What needs to be done: Return each line of the records below that contains the word "height", copied in full and in the order the lines appear.

Given records:
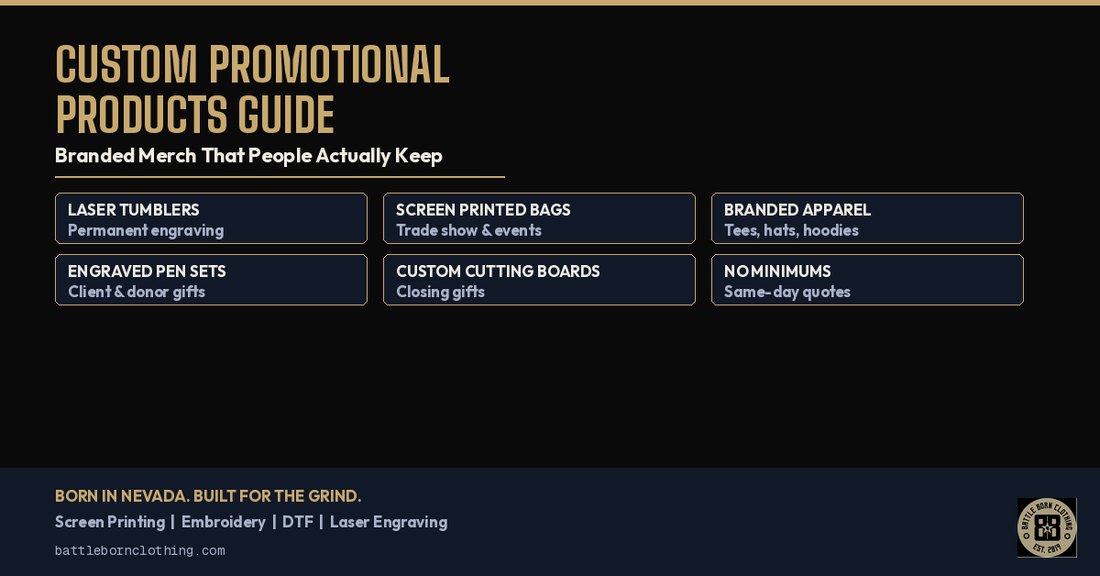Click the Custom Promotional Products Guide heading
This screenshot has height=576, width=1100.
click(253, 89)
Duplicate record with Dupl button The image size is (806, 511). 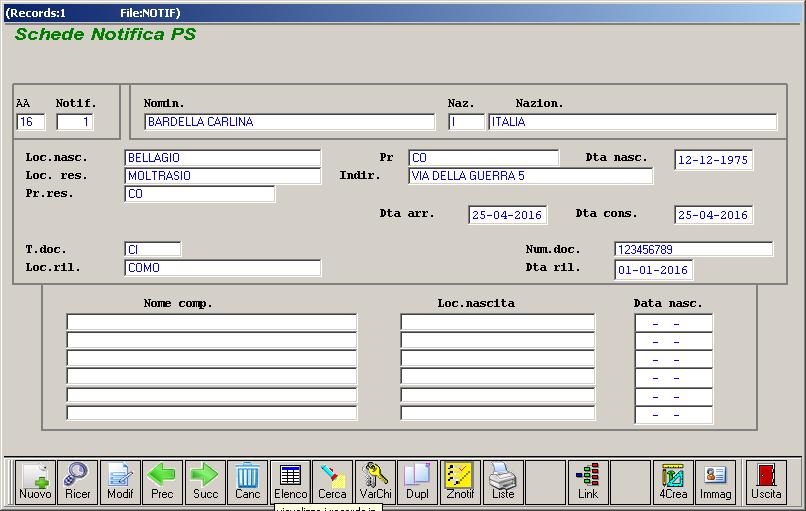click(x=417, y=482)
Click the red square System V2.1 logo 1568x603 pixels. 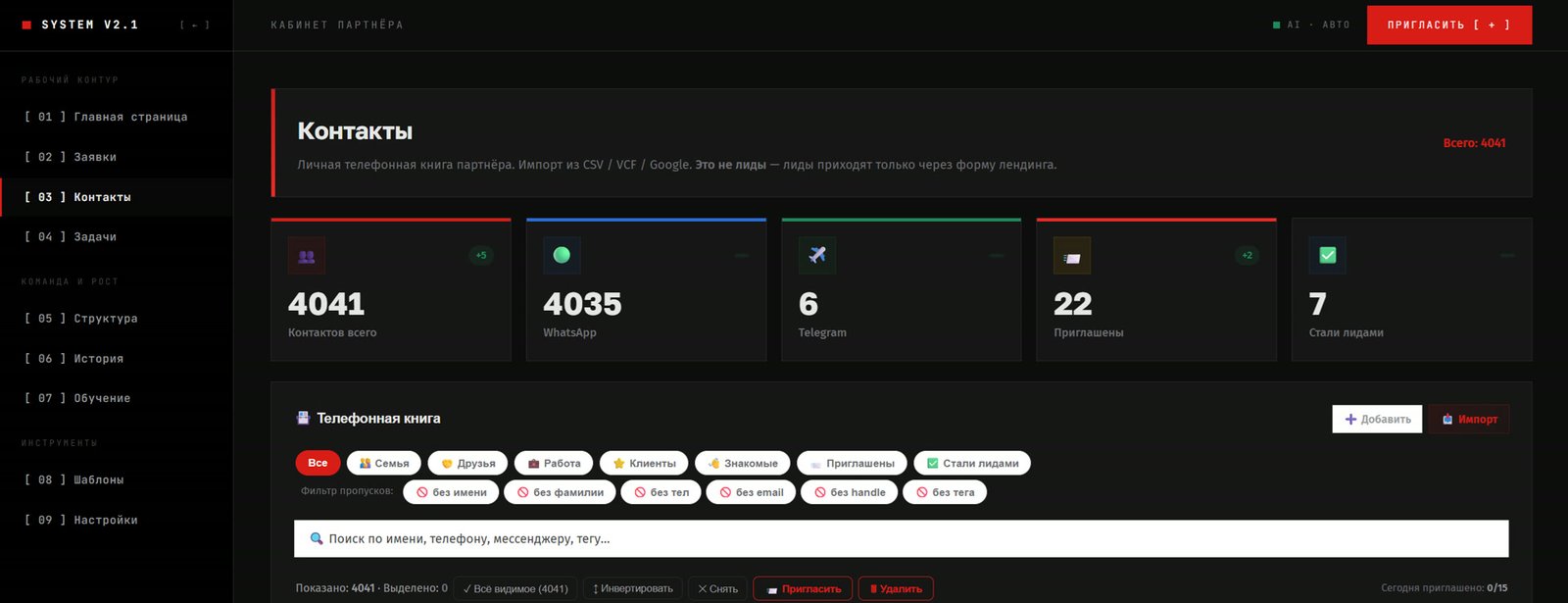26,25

==

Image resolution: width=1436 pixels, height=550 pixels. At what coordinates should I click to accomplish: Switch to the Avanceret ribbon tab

Answer to this task:
This screenshot has height=576, width=1100.
Image resolution: width=1436 pixels, height=550 pixels. At what coordinates should I click to accomplish: Switch to the Avanceret ribbon tab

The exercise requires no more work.